Isolate affected systems from the network. Disable rather than delete suspicious accounts, so you keep the ability to investigate them. If you believe credentials are compromised, prepare to rotate them, but think about order, because rotating the wrong account first can tip off an attacker who still has a foothold. For anything involving email or cloud identity, preserve the audit logs before you start changing settings, since some platforms age logs out faster than you would expect.
Make the calls you will be glad you made
Three phone calls belong in the first hour.
Your incident response partner, if you have one on retainer, comes first. This is the entire reason a retainer exists. The team already knows your environment, the rate is pre-negotiated, and you are not trying to find help on the open market at the worst possible moment.
Your cyber insurer, or your broker, comes next. Most policies have notification requirements with tight windows, and many require you to use approved vendors or risk the claim. Calling them early protects the coverage you are paying for.

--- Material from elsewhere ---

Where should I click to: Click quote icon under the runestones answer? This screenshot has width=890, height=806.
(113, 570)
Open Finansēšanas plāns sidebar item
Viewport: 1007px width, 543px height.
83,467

Legal counsel comes third, and earlier if regulated data may be involved. Breach counsel shapes what gets documented and how, and in many cases brings the investigation under privilege. This is a conversation to have with a lawyer who does this work, not a general corporate attorney.
What not to do, briefly
Do not pay anything or even open negotiation with an attacker in the first hour. That is a deliberate decision made later, with data and counsel, not a panic move.
Do not announce the incident widely before you understand it. Internal rumor and premature customer communication both create problems that are hard to walk back.
Do not assume the obvious entry point is the only one. The phishing email that got reported is often not where the real access came from.
The honest reason this is hard
None of this is complicated to read. It is hard to execute because it runs against instinct, it happens at 2am, and the people on the scene are usually exhausted and afraid of being blamed. That is exactly why preparation matters more than knowledge. Knowing the steps is not the same as having rehearsed them.
If you take one thing from this, make it the first rule. When something goes wrong, your job in the first hour is to stabilize and preserve, not to fix. Slow is smooth, and smooth is fast.